Estar no meio de disputas "não é algo sem precedentes", relembra Al Saif, citando a invasão do Kuwait pelo Iraque que resultou na Guerra do Golfo no início dos anos 1990. Ele acrescenta ainda que "nós também fomos vítimas do terrorismo no início dos anos 2000, e também lidamos com aquele desafio".
Além disso, cita Al Saif, "em 2010, 2011, se você se lembra da Primavera Árabe, ela também aconteceu na região, no Golfo, e também conseguimos atravessá-la bem".
Rumo à defesa integrada
Para especialistas, outra consequência do atual conflito será uma postura defensiva do Golfo mais unificada e avançada tecnologicamente.
Al Ketbi, do Emirates Policy Center, prevê amplos investimentos em defesas de mísseis em camadas que contam com redes de alerta, drones e capacidades cibernéticas.
Para Al Saif, da Chatham House, a integração deve ir além. "Nós precisamos coordenar nossas aquisições, ter um sistema centralizado no Golfo… Além de um processo que amplie nossas capacidades, com um olho na produção local de defesa."
A rivalidade regional, no entanto, pode complicar essa ambição.
Vatanka, do Middle East Institute, ressalta que "alguns países do Golfo são tão rivais entre si quanto são rivais do Irã", tornando a coordenação da defesa um ponto politicamente sensível.
Um futuro cauteloso
Especialistas avaliam que o futuro do Golfo vai depender não apenas do Irã, mas de mais amplas dinâmicas regionais, incluindo as tensões entre as próprias nações da região.
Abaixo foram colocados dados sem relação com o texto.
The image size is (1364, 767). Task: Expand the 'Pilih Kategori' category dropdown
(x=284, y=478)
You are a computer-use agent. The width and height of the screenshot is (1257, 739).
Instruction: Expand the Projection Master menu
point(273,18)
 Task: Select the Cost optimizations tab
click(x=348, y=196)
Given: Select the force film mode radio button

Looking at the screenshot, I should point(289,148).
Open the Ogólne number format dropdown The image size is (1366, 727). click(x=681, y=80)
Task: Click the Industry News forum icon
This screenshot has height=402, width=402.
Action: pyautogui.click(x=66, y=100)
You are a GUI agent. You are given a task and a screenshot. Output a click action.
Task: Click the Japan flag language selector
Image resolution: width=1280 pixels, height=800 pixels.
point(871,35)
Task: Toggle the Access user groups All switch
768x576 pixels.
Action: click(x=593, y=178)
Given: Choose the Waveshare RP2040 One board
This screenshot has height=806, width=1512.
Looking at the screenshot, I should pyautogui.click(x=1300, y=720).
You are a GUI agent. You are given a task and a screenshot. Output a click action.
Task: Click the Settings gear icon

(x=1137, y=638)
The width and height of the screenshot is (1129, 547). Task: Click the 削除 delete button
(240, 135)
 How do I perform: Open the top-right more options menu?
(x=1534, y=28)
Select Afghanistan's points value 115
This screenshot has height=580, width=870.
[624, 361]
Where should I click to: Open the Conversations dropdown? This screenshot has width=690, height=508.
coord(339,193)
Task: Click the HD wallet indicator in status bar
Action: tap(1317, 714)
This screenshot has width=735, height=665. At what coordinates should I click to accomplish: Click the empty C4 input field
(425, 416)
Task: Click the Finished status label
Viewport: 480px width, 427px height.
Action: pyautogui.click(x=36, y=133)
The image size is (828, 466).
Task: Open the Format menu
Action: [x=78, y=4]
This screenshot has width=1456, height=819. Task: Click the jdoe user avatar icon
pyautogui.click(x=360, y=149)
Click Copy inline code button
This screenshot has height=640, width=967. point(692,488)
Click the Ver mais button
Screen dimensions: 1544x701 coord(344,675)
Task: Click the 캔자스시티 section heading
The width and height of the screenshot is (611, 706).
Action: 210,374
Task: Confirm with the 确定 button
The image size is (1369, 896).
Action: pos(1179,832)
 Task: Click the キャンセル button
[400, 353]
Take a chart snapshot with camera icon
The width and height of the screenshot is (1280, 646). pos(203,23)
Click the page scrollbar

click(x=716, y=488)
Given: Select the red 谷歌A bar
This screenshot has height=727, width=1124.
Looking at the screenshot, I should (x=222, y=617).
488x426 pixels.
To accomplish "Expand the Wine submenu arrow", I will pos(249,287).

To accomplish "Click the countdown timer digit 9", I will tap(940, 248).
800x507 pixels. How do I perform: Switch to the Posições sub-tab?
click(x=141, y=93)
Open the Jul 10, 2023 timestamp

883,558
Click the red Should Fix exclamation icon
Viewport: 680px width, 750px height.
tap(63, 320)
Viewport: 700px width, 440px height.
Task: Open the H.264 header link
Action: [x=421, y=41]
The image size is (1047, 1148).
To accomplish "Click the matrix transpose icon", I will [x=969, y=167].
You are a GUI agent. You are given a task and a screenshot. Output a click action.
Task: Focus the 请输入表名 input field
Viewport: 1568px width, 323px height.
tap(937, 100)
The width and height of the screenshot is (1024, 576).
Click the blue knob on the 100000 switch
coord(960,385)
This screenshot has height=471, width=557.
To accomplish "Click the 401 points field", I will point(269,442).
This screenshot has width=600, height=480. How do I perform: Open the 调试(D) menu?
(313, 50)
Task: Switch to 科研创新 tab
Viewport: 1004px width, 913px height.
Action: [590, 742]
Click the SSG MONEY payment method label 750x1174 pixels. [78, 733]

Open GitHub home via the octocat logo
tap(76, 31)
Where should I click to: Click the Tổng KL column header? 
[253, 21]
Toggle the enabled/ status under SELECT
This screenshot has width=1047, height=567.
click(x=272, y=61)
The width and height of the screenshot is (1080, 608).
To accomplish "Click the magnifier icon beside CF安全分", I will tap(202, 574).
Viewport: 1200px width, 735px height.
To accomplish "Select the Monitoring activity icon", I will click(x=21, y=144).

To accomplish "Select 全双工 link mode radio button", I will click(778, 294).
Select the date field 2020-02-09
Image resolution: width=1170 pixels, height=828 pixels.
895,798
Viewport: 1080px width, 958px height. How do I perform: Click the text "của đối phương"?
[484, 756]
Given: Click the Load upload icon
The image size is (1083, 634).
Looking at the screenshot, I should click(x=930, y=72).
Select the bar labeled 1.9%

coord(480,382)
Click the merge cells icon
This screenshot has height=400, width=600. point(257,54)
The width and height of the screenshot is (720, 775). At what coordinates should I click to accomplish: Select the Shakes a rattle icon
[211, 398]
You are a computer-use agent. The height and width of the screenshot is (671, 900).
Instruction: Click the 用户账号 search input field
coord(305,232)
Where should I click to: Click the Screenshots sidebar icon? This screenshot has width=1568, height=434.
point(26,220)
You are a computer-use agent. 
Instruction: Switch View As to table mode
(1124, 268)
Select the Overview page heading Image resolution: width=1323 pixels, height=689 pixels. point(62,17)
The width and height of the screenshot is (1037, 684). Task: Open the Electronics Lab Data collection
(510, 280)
"É um erro assumir que o Irã é a única entidade bloqueando o caminho em direção a uma ordem regional", alerta Vatanka, do Middle East Institute. "Esses países têm uma história de mais desunião do que de união."
Ainda assim, especialistas afirmam que o Golfo continuará sendo um centro global importante, ainda que operando num ambiente mais militarizado e sensível ao risco.
"Eles não vão descarrilhar, mas vão recalibrar", afirma Al Ketbi, do Emirates Policy Center. "O Golfo se torna mais resiliente, mas também mais exposto e militarizado ao longo do texto."